A new variant of Android malware discovered in the wild is threatening not just Android devices but Windows, Linux and Mac machines as well.
First detected by mobile security firm Trend Micro, the Android backdoor dubbed GhostCtrl has proven to be more powerful than standard mobile malware. It can give the attacker the ability to invade a person’s privacy by recording audio or video from the device and provide access to other systems.
In some ways, GhostCtrl behaves like standard Android malware. It gives the attacker the ability to upload and download files from a remote server to the infected device, can send SMS messages—usually at a fee—to numbers without permission, and send information recorded from the device.
In other ways, the malware strain is much more powerful than the typical attack. It won’t just grab information from the infected handset, it can also record audio and video without the owner’s permission. It can also use the text-to-speech feature, play sound effects, terminate an outgoing call, use Bluetooth to connect to another device and clear or reset the password of an account on the device.
Even worse, the malware isn’t limited to just taking advantage of Android devices. GhostCrtl also includes a worm called RETADUP that is capable of stealing information from Windows systems by using a connected, infected Android device as a back channel.
“GhostCtrl’s combination with an information-stealing worm, while potent, is also telling. The attackers tried to cover their bases, and made sure that they didn’t just infect endpoints. And with the ubiquity of mobile devices among corporate and everyday end users, GhostCtrl’s capabilities can indeed deliver the scares.” researchers at Trend Micro said.

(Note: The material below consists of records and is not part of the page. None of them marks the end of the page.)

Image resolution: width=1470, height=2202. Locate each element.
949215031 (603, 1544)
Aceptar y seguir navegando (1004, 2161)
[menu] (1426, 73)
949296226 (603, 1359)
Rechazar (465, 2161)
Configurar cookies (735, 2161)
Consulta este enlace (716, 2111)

There have already been three versions of GhostCtrl identified in the wild, each of which with a new wrinkle that poses more threat to owners of Android devices. The inclusion of RETADUP, which was recently discovered stealing information from Windows machines in Israeli hospitals, extends the threat of the malware beyond mobile.
It goes without saying that most people would like to avoid being infected by any version of GhostCtrl. The malicious software often comes disguised as legitimate apps, using compromised versions of WhatsApp and Pokémon Go among others as its cover.

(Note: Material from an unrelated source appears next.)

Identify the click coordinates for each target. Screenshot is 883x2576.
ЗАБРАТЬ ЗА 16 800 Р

If a user downloads one of those corrupted apps—often found on third-party app marketplaces—and goes to open the download, the Android Application Package (APK) will launch GhostCtrl and prompt the user to install it. Once installed, GhostCtrl gives no indication that it is on the device. It runs silently in the background as the attacker gains access to the compromised handset.
The best step a user can take to avoid being infected by GhostCtrl is to download apps through the Google Play Store. While Google’s official marketplace hasn’t been as successful at keeping out malicious software as one might hope, it’s still a much safer bet than the wild west of third-party alternatives.